Bring On The Bodies

Books

For some time now writer and editor Martin Edwards has been unearthing rarely seen crime gems from the British Library, and looking at the history of the British crime novel in volumes like ‘The Story of Classic Crime in 100 Books’ and ‘The Golden Age of Murder’, the latter concerning the badly behaved author-members of the Golden Age’s exclusive Detection Club.

PD James felt that you could better understand England in the 1920s through murder mysteries than by reading prize-winning serious novels. The authors often exposed their own prejudices, their political and sexual leanings through their whodunnits, accidentally creating a snapshot of those class-riven times.

Now comes another set of anthologies, ‘Bodies from the Library’, which dig deep into the British Library stacks to find forgotten stories, selected and introduced by Tony Medawar. His discoveries prove pleasingly memorable, with missing tales from Agatha Christie, AA Milne, Margery Allingham and Anthony Berkeley.

Even better, there’s a lost novella from Edmund Crispin, with newly exposed highlights from Dorothy L Sayers and Ngaio Marsh. Some authors’ tales, like those from John Dickson Carr, can feel rote and lazily tossed out on a wet Wednesday, but these are chosen with care, and the series has become essential to anyone interested in Golden Age crime.

19 comments on “Bring On The Bodies”

  1. Liz Thompson says:

    The Edmund Crispin was definitely the best thing in this latest book.

  2. Peter T says:

    I’m presently reading ‘The Sussex Downs Murder’ by John Bude from the British Library series. So far, it’s an excellent mystery. It’s in a similar style to Freeman Wills Croft (also revived by the British Library). They don’t appear particularly class or other prejudice riven, but I may have developed ism-blindness through excessive exposure. Certainly, they are full of character and characters.

....

▶ [Tasks to perform]:
**a)** Translate this sentence from the crime anthologies post into Spanish: "PD James felt that you could better understand England in the 1920s through murder mysteries than by reading prize-winning serious novels."
**b)** From the crime anthologies post, quote the passage between "Even better, there’s" and "Golden Age crime.", inclusive.
**c)** Answer these questions using the crime anthologies post:
(i) Who selected and introduced the stories in 'Bodies from the Library'?
(ii) Which author's lost novella is included?
(iii) Which book is the commenter Peter T currently reading?

▶ [Given data]:

....

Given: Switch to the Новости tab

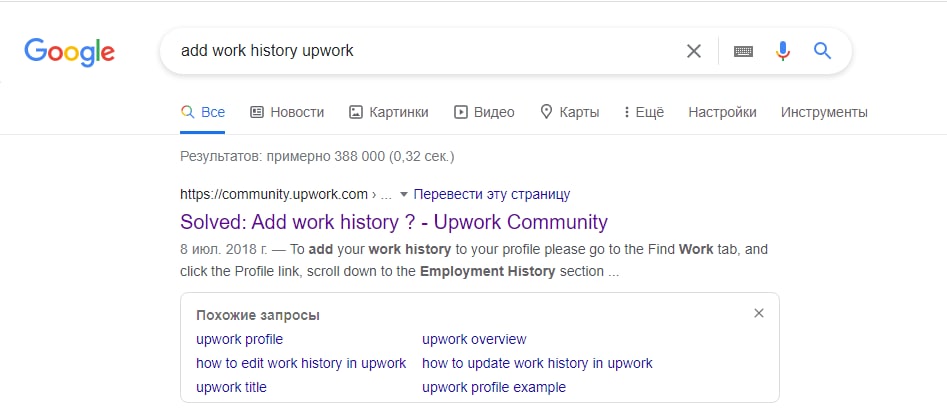Looking at the screenshot, I should point(287,112).
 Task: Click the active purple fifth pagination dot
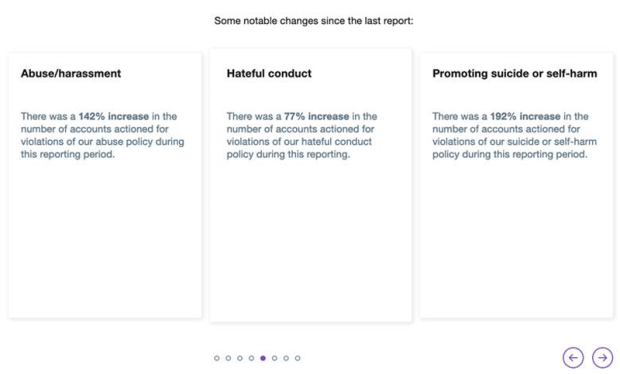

....

▶ [Answer list]:
**a)** PD James opinaba que se podía comprender mejor la Inglaterra de los años veinte a través de las novelas de misterio sobre asesinatos que leyendo novelas serias premiadas.

**b)**
Even better, there’s a lost novella from Edmund Crispin, with newly exposed highlights from Dorothy L Sayers and Ngaio Marsh. Some authors’ tales, like those from John Dickson Carr, can feel rote and lazily tossed out on a wet Wednesday, but these are chosen with care, and the series has become essential to anyone interested in Golden Age crime.

**c)**
(i) Tony Medawar
(ii) Edmund Crispin
(iii) 'The Sussex Downs Murder' by John Bude